Por: Susana Valdés Levy.
Macario pasaba todas las tardes por mi casa. Llevaba al hombro lo que sería la base de una mesita plegadiza de madera que se abría como tijera y un sombrero de paja sobre el cual equilibraba la charola con todos los dulces muy bien acomodados.
Lo recuerdo muy delgado, moreno, curtido por el sol. Usaba bigote y siempre se vestía con un pantalón gris, camisa clara de botones con las mangas enrolladas hasta los codos y huaraches con suela de llanta.
Cuando lo veíamos venir por la calle de Río Bravo, todos los niños y niñas de la cuadra corríamos a alcanzarlo. Ninguno de nosotros tenía más de cinco pesos en su haber y eso era ya mucho decir.
Entonces Macario se descolgaba del hombro las patas de la mesita y la colocaba en la calle, lentamente bajaba la charola de dulces de su cabeza y nos presentaba aquellas delicias: muéganos, charamuscas, obleas, cocada, cacahuates garapiñados, cocada de tres colores (rosa, blanca y verde), dulces de cajeta y nuez, Dulce de amaranto, ajonjolí y piñones, hostias de colores y dulce de arroz inflado.
Con cinco pesos alcanzaba para comprar bastante. Macario era un buen hombre y cuando uno de nosotros no traía dinero, nos fiaba. Todos disfrutábamos mucho de esos deliciosos dulces mexicanos rústicos y multicolores que nada le pedían a los chocolates de McAllen con sus saborizantes artificiales.
Luego de la venta, el dulcero echaba las monedas en un morralito, volvía a colocar la charola sobre su cabeza, las patas de la mesa en su hombro y seguía su camino. Así era todos los días, como a eso de las cinco de la tarde, año tras año, hasta que nuestra infancia quedó atrás junto con nuestras bicicletas, los guantes de beisbol, los tenis Converse, los pantalones de mezclilla "brinca-charcos", o los que mamá nos había cortado de piquitos en zig-zag a nivel de la rodilla y las camisetas de algodón.

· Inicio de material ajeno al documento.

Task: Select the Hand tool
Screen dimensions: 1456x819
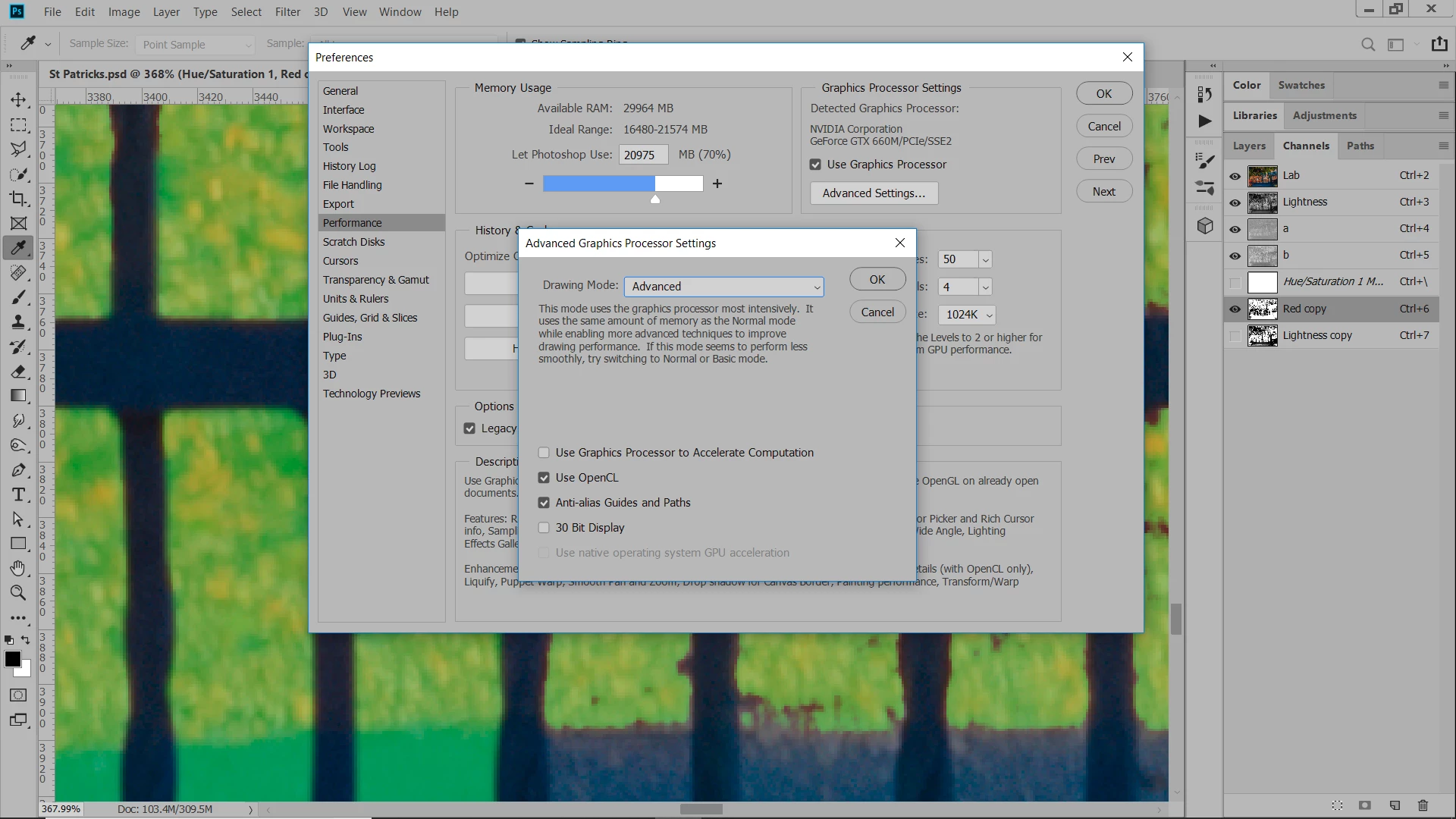Action: [18, 568]
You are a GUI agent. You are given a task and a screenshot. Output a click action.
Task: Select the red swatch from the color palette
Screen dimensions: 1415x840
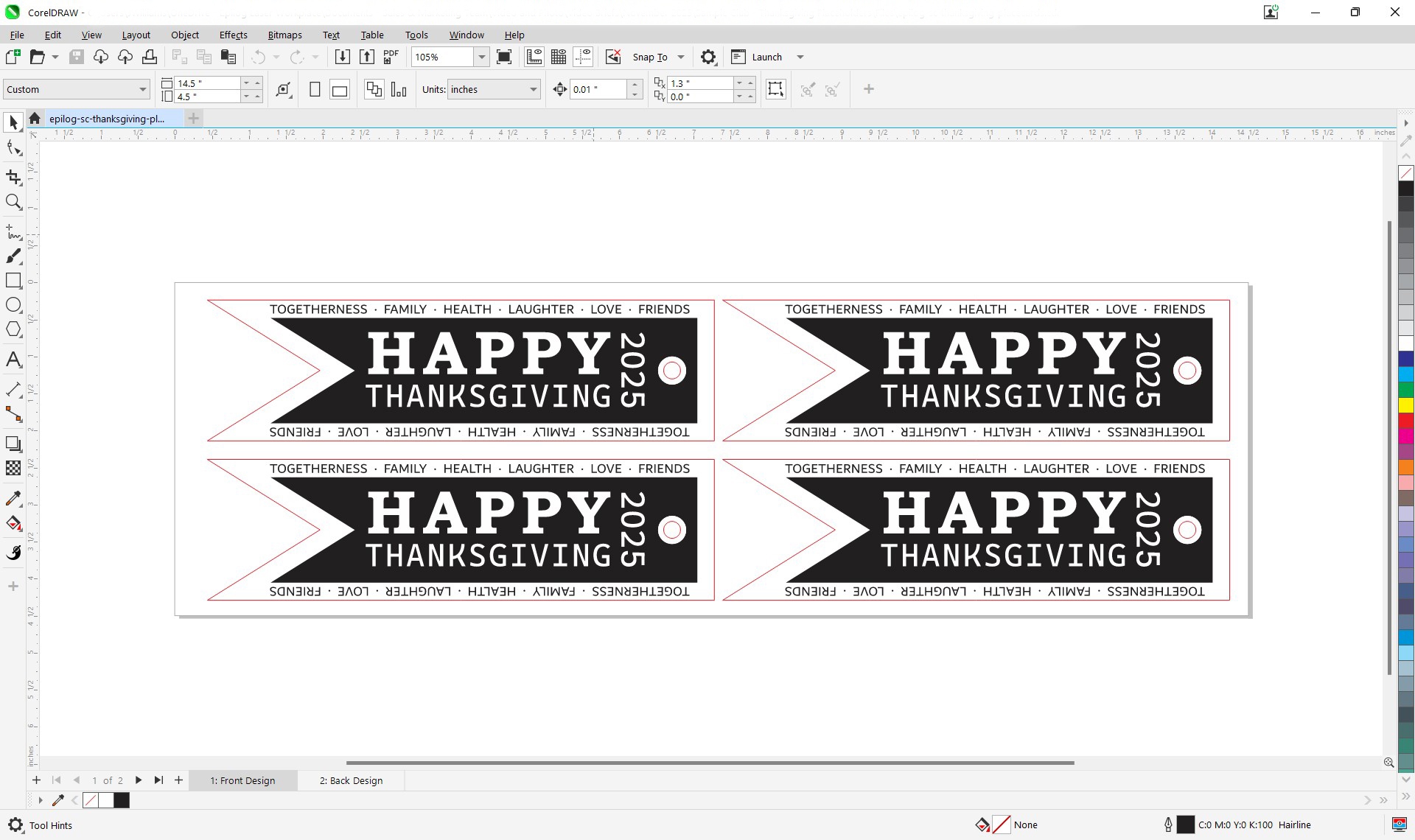pos(1406,421)
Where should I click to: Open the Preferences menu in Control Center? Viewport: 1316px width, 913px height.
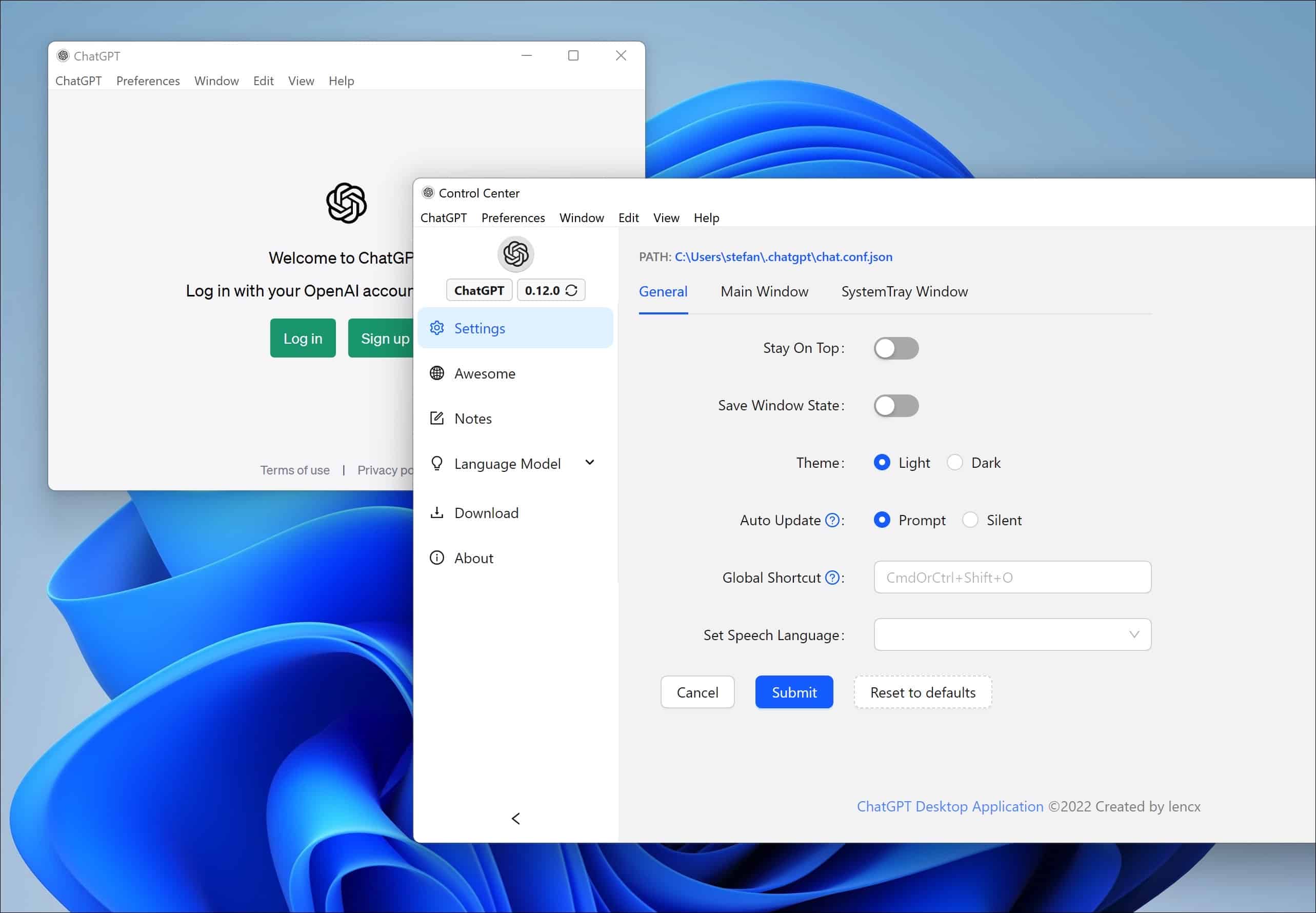tap(512, 217)
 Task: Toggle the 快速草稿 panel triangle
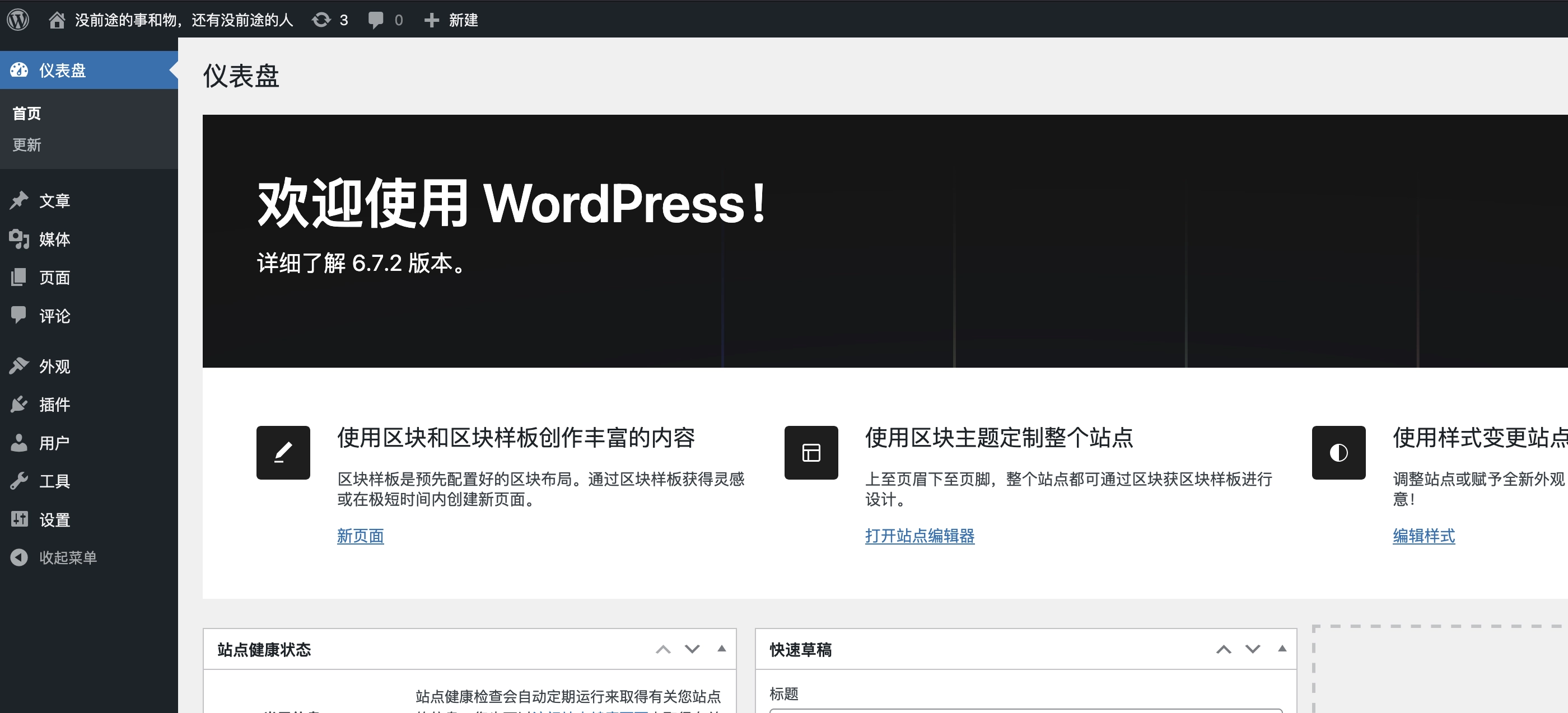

No podría asegurar con certeza si fue que un buen día nosotros ya no salimos a encontrarlo en su trayecto o si simplemente Macario dejó de pasar por el barrio por alguna otra razón. Solo sé que aquel feliz capitulo de la infancia, con su dulce rutina, se cerró y con él uno de nuestros personajes más conocidos y cotidianos. No sé que fue de Macario pero, contando los años supongo que ya habrá fallecido.
Ahora, tanto tiempo después, cuando ya ni nosotros ni el barrio somos los mismos, cada vez que tengo oportunidad de comer un muégano, una charamusca o una cocada, vuelven a mí muchos recuerdos e imágenes memorables de aquella época. Por supuesto recuerdo antes que nada al buen dulcero Macario, con su piel morena curtida por el sol y el tintineo de mis moneditas de a peso, tostón y veinte sonando alegremente en el bolsillo de mi pantalón mientras corría para alcanzarlo como si fuera el último día para comprarle un dulce... como alguna vez lo fue.